Making big data work for better heart health
Two researchers are developing data-driven tools to improve the detection of serious heart conditions

Heart failure and atrial fibrillation (AF) are two common chronic conditions that can be managed if recognized early, but can have deadly consequences if they go undetected.
Unfortunately, many thousands of cases of heart failure and AF (a type of irregular heartbeat) are discovered too late because there are few simple and reliable measures to diagnose them. These are complex conditions whose clinical characteristics vary from day to day, and can show up very differently from person to person – or sometimes not at all. The constellation of symptoms associated with each condition are generally evaluated during a single point in time, such as a clinic visit, which can overlook indicators of the daily functioning of an individual’s heart at the moments when irregularities might make themselves apparent.
What if the most useful information about heart function could be seized from the largely untapped volumes of data already generated through a range of healthcare encounters, mobile devices, and what patients themselves report, and synthesized together to provide vastly improved new diagnostic tools?
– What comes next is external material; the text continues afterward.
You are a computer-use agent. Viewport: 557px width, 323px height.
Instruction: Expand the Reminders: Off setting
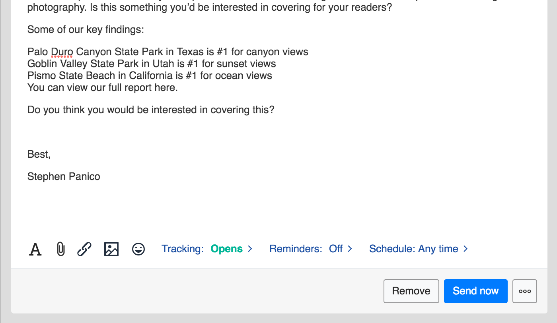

Two U-M projects, supported by NIH career development awards, will use data science and analytic methods to attempt just that, with the goal of improving the ability to detect these conditions earlier, more reliably, and less expensively.
Michael Mathis, M.D., is a cardiothoracic anesthesiologist at Michigan Medicine who studies how to improve how people fare during the time surrounding a major surgery. He does this in part by integrating large databases across different medical specialties, including anesthesiology, cardiology, general surgery, and cardiac surgery. Mathis recognized that the period around a surgical procedure represents an opportunity to harness various existing but disconnected sources of electronic health data to better characterize a person’s cardiovascular function.
Before surgery, patients undergo extensive workups to ensure their bodies can withstand the stresses imposed by the procedure. During surgery, patients’ responses to such stressors – including incisions, and the delivery of anesthesia – are carefully and continuously monitored, yielding highly detailed information comparable in quality to a routine treadmill stress test. Put together, these data could offer physicians an improved means to diagnose heart failure.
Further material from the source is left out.